Dir: Gerald Thomas
Star: Bernard Cribbins, Juliet Mills, Kenneth Williams, Charles Hawtrey
Like Cabby, this wasn’t planned as a Carry On; the original title was Up the Armada, until the censor objected! It isn’t very highly-regarded among fans, maybe because, outside Williams and Hawtrey, no regulars showed up for the series’s first jaunt into period drama (Liz Fraser was slated for the role played by Mills). The star is Albert Poop-Decker (Cribbins), a new midshipman who finds his identity stolen by Sally (Mills), on a quest to find her lover. However, both end up on HMS Venus, under the command of Capt. Fearless (Williams), whose name could not be less appropriate. Through a series of misadventures, they are all cast adrift and stuck in Spain, but as usual, everything ends up for the best, albeit with the count of limbs reduced by one…

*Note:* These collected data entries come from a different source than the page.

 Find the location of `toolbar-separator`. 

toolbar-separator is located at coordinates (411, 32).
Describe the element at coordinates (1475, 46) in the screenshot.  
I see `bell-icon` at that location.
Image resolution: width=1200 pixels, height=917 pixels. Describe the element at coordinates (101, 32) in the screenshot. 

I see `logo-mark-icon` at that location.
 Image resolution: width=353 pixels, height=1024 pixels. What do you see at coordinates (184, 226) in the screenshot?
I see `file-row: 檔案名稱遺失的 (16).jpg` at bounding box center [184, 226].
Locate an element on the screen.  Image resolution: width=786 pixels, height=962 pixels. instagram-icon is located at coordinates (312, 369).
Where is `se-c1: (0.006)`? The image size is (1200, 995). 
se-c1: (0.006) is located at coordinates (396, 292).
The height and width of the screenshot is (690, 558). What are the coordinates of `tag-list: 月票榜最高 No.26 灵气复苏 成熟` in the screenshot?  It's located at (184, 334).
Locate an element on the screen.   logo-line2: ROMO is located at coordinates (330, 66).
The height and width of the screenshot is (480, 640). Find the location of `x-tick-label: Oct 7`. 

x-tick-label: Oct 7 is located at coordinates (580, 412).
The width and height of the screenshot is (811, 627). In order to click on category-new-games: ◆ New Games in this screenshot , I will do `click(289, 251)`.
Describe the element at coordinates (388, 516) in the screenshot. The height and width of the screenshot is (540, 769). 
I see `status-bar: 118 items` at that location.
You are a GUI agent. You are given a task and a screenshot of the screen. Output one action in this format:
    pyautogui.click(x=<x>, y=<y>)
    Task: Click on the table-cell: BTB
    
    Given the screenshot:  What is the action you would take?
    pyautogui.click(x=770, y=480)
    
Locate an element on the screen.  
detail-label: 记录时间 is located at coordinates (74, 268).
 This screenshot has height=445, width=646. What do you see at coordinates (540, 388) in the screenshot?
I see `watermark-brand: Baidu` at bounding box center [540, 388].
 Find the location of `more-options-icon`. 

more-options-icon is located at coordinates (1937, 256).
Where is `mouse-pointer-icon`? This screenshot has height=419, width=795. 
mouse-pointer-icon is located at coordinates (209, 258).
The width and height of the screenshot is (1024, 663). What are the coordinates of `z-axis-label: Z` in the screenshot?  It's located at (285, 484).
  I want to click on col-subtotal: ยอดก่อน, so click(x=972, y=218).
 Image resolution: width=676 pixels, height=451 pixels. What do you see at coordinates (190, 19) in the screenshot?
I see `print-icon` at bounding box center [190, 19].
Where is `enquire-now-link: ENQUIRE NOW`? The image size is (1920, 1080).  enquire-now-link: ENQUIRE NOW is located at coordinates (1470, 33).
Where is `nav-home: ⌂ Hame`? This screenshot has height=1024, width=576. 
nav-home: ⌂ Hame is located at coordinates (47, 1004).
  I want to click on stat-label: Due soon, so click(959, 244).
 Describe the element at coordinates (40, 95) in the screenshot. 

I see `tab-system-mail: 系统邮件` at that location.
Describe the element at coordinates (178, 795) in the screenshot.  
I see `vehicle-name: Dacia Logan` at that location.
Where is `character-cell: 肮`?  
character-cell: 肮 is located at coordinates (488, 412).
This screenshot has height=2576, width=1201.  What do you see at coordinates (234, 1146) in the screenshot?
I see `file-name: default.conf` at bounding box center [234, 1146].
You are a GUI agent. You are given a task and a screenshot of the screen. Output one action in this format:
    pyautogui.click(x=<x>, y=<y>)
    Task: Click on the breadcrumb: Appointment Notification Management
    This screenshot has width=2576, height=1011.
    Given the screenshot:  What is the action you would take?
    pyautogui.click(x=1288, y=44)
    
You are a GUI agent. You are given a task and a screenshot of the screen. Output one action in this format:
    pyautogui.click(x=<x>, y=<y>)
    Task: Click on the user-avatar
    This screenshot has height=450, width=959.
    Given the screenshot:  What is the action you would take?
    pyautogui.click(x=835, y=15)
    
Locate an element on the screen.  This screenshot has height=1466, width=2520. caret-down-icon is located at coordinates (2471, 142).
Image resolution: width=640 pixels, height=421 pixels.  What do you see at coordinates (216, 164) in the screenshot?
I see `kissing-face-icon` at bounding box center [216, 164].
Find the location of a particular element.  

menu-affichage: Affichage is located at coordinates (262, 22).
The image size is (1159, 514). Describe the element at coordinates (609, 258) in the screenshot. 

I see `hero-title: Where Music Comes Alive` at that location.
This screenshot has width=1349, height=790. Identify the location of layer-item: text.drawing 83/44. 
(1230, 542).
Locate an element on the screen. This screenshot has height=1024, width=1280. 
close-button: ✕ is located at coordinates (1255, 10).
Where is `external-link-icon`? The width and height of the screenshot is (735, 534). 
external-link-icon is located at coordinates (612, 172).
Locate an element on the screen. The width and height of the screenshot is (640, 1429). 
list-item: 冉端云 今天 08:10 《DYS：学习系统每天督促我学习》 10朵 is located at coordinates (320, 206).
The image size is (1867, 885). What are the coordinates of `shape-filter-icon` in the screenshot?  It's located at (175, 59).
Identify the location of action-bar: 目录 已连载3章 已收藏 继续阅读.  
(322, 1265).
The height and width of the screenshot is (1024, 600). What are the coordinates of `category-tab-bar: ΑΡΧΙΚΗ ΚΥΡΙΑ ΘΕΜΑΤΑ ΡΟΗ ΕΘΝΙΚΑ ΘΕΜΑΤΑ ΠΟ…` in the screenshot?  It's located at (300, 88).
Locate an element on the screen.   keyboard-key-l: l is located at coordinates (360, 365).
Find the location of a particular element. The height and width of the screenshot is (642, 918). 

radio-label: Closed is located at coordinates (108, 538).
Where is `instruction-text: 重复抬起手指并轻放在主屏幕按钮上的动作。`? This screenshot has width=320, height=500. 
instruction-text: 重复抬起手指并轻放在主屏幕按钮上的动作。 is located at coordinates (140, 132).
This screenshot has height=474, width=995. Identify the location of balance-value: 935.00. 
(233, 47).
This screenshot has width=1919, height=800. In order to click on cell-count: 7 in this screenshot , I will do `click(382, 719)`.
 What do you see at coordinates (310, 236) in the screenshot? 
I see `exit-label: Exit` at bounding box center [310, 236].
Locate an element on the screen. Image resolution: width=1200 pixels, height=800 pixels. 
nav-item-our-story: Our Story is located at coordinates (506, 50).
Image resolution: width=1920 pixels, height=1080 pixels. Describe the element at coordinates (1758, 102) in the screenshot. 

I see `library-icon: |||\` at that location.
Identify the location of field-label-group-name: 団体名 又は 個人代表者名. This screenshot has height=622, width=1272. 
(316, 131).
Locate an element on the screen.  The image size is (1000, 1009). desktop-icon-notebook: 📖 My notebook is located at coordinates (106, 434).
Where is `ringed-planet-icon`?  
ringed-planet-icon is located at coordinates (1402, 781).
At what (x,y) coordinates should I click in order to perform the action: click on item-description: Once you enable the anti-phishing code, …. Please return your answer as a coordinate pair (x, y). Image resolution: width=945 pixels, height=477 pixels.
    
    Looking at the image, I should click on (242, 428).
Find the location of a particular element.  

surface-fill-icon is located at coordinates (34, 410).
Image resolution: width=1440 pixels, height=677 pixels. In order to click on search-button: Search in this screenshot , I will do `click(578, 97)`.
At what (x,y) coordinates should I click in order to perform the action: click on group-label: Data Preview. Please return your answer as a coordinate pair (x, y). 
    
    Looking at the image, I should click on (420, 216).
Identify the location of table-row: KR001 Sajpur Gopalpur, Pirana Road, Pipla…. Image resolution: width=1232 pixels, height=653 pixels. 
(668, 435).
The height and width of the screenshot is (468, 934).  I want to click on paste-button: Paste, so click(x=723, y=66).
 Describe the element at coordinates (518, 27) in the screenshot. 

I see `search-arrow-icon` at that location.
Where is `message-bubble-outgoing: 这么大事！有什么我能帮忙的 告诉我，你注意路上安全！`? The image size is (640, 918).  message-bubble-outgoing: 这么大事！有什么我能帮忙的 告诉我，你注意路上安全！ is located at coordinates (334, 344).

Despite low opinions elsewhere, I liked it: for perhaps the first time, Williams gets the kind of upper-class twit role he was born to play, and takes full advantage. The finest moment is the fabulous face he pulls in the lifeboat, after realising the implications of the following: “Now, now: calm down! No hysteria! Try not to think that we’re all alone…on a shark-infested ocean…with nothing to eat…two or three hundred miles from land…and right off the shipping lanes.” Brilliant. Cribbins is equally good, a very sympathetic hero, and while Mills really isn’t fooling anyone dressed as a man, that isn’t the point. Donald Houston also deserves praise as the sadistic first officer, to whom both Fearless and Poop-Decker are devils incarnate. Overall, there are less “jokes” to be found here, but more amusing situations, and I found the overall effect to be solidly entertaining.